Stated exercise>
Revise the data below by replacing "magnifying glass" with "loupe" throughout, leaving everything else unchanged.

Given information>
* start *
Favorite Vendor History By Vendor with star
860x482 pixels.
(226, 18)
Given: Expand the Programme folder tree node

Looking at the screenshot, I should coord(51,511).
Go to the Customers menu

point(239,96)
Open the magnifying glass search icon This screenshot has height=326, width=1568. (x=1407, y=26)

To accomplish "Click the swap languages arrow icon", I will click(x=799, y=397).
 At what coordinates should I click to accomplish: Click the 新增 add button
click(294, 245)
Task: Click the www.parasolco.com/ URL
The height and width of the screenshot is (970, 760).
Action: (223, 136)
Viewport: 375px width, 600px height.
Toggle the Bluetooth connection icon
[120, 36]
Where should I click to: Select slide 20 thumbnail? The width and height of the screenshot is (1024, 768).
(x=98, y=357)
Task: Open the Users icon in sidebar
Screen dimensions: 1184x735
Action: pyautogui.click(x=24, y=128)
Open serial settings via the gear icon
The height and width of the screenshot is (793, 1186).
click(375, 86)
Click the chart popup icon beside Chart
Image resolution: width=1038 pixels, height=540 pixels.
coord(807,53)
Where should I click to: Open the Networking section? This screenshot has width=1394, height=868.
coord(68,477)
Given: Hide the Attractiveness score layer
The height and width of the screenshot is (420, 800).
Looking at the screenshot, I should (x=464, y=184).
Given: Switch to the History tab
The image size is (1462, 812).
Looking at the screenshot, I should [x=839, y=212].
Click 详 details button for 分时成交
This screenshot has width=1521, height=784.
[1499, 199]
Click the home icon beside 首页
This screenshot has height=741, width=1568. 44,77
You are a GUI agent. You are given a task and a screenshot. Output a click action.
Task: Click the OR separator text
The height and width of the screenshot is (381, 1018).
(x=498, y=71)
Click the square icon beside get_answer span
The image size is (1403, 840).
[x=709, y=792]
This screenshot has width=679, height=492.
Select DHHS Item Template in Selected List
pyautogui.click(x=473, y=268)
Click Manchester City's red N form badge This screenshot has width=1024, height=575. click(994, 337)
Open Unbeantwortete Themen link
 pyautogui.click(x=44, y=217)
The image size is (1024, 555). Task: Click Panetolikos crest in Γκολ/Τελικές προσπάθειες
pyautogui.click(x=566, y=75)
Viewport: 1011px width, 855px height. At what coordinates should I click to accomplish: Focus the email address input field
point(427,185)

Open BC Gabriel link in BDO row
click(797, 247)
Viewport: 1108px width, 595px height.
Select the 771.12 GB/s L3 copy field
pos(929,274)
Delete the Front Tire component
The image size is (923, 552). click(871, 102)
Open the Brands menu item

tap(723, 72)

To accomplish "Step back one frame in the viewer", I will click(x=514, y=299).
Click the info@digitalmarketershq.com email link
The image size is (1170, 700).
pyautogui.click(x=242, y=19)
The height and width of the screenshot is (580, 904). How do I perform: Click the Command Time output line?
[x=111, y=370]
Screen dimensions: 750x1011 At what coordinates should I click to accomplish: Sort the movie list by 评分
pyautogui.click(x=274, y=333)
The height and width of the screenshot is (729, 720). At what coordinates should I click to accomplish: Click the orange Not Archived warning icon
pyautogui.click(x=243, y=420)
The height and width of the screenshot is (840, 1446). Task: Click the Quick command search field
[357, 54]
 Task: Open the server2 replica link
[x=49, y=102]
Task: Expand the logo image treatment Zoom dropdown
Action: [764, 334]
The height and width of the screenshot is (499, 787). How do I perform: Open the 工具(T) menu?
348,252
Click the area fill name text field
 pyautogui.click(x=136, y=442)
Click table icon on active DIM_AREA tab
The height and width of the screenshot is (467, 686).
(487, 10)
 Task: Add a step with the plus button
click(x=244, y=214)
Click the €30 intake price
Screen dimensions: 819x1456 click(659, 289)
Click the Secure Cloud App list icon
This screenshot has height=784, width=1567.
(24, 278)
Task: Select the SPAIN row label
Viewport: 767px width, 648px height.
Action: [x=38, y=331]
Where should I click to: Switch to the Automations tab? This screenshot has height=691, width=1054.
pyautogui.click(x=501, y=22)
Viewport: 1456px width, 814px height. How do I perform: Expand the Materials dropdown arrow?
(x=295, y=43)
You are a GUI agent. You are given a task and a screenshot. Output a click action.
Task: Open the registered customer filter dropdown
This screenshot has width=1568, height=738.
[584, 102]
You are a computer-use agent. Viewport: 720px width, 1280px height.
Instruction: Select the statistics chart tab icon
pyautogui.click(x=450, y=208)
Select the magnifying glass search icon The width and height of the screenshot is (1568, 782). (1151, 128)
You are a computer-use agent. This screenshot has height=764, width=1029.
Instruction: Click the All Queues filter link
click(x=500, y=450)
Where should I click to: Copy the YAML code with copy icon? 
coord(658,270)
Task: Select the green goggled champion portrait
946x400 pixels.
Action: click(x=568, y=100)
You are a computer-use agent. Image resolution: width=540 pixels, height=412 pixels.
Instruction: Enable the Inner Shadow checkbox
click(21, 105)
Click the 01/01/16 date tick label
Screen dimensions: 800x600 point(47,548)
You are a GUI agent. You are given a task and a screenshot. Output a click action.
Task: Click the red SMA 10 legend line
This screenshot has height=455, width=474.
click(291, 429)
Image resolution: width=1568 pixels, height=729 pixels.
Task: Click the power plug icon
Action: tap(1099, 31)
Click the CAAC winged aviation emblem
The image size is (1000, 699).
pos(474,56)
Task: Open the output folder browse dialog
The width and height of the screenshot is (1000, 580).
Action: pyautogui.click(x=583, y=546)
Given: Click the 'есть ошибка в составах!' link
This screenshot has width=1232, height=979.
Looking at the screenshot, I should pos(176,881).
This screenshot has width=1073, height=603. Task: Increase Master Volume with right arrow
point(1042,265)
* end *
Reply>
Favorite Vendor History By Vendor with star
860x482 pixels.
(226, 18)
Given: Expand the Programme folder tree node

Looking at the screenshot, I should coord(51,511).
Go to the Customers menu

point(239,96)
Open the loupe search icon This screenshot has height=326, width=1568. (x=1407, y=26)

To accomplish "Click the swap languages arrow icon", I will click(x=799, y=397).
 At what coordinates should I click to accomplish: Click the 新增 add button
click(294, 245)
Task: Click the www.parasolco.com/ URL
The height and width of the screenshot is (970, 760).
Action: (223, 136)
Viewport: 375px width, 600px height.
Toggle the Bluetooth connection icon
[120, 36]
Where should I click to: Select slide 20 thumbnail? The width and height of the screenshot is (1024, 768).
(x=98, y=357)
Task: Open the Users icon in sidebar
Screen dimensions: 1184x735
Action: pyautogui.click(x=24, y=128)
Open serial settings via the gear icon
The height and width of the screenshot is (793, 1186).
click(375, 86)
Click the chart popup icon beside Chart
Image resolution: width=1038 pixels, height=540 pixels.
coord(807,53)
Where should I click to: Open the Networking section? This screenshot has width=1394, height=868.
coord(68,477)
Given: Hide the Attractiveness score layer
The height and width of the screenshot is (420, 800).
Looking at the screenshot, I should (x=464, y=184).
Given: Switch to the History tab
The image size is (1462, 812).
Looking at the screenshot, I should [x=839, y=212].
Click 详 details button for 分时成交
This screenshot has width=1521, height=784.
[1499, 199]
Click the home icon beside 首页
This screenshot has height=741, width=1568. 44,77
You are a GUI agent. You are given a task and a screenshot. Output a click action.
Task: Click the OR separator text
The height and width of the screenshot is (381, 1018).
(x=498, y=71)
Click the square icon beside get_answer span
The image size is (1403, 840).
[x=709, y=792]
This screenshot has width=679, height=492.
Select DHHS Item Template in Selected List
pyautogui.click(x=473, y=268)
Click Manchester City's red N form badge This screenshot has width=1024, height=575. click(994, 337)
Open Unbeantwortete Themen link
 pyautogui.click(x=44, y=217)
The image size is (1024, 555). Task: Click Panetolikos crest in Γκολ/Τελικές προσπάθειες
pyautogui.click(x=566, y=75)
Viewport: 1011px width, 855px height. At what coordinates should I click to accomplish: Focus the email address input field
point(427,185)

Open BC Gabriel link in BDO row
click(797, 247)
Viewport: 1108px width, 595px height.
Select the 771.12 GB/s L3 copy field
pos(929,274)
Delete the Front Tire component
The image size is (923, 552). click(871, 102)
Open the Brands menu item

tap(723, 72)

To accomplish "Step back one frame in the viewer", I will click(x=514, y=299).
Click the info@digitalmarketershq.com email link
The image size is (1170, 700).
pyautogui.click(x=242, y=19)
The height and width of the screenshot is (580, 904). How do I perform: Click the Command Time output line?
[x=111, y=370]
Screen dimensions: 750x1011 At what coordinates should I click to accomplish: Sort the movie list by 评分
pyautogui.click(x=274, y=333)
The height and width of the screenshot is (729, 720). At what coordinates should I click to accomplish: Click the orange Not Archived warning icon
pyautogui.click(x=243, y=420)
The height and width of the screenshot is (840, 1446). Task: Click the Quick command search field
[357, 54]
 Task: Open the server2 replica link
[x=49, y=102]
Task: Expand the logo image treatment Zoom dropdown
Action: [764, 334]
The height and width of the screenshot is (499, 787). How do I perform: Open the 工具(T) menu?
348,252
Click the area fill name text field
 pyautogui.click(x=136, y=442)
Click table icon on active DIM_AREA tab
The height and width of the screenshot is (467, 686).
(487, 10)
 Task: Add a step with the plus button
click(x=244, y=214)
Click the €30 intake price
Screen dimensions: 819x1456 click(659, 289)
Click the Secure Cloud App list icon
This screenshot has height=784, width=1567.
(24, 278)
Task: Select the SPAIN row label
Viewport: 767px width, 648px height.
Action: [x=38, y=331]
Where should I click to: Switch to the Automations tab? This screenshot has height=691, width=1054.
pyautogui.click(x=501, y=22)
Viewport: 1456px width, 814px height. How do I perform: Expand the Materials dropdown arrow?
(x=295, y=43)
You are a GUI agent. You are given a task and a screenshot. Output a click action.
Task: Open the registered customer filter dropdown
This screenshot has width=1568, height=738.
[584, 102]
You are a computer-use agent. Viewport: 720px width, 1280px height.
Instruction: Select the statistics chart tab icon
pyautogui.click(x=450, y=208)
Select the loupe search icon The width and height of the screenshot is (1568, 782). (1151, 128)
You are a computer-use agent. This screenshot has height=764, width=1029.
Instruction: Click the All Queues filter link
click(x=500, y=450)
Where should I click to: Copy the YAML code with copy icon? 
coord(658,270)
Task: Select the green goggled champion portrait
946x400 pixels.
Action: click(x=568, y=100)
You are a computer-use agent. Image resolution: width=540 pixels, height=412 pixels.
Instruction: Enable the Inner Shadow checkbox
click(21, 105)
Click the 01/01/16 date tick label
Screen dimensions: 800x600 point(47,548)
You are a GUI agent. You are given a task and a screenshot. Output a click action.
Task: Click the red SMA 10 legend line
This screenshot has height=455, width=474.
click(291, 429)
Image resolution: width=1568 pixels, height=729 pixels.
Task: Click the power plug icon
Action: tap(1099, 31)
Click the CAAC winged aviation emblem
The image size is (1000, 699).
pos(474,56)
Task: Open the output folder browse dialog
The width and height of the screenshot is (1000, 580).
Action: pyautogui.click(x=583, y=546)
Given: Click the 'есть ошибка в составах!' link
This screenshot has width=1232, height=979.
Looking at the screenshot, I should pos(176,881).
This screenshot has width=1073, height=603. Task: Increase Master Volume with right arrow
point(1042,265)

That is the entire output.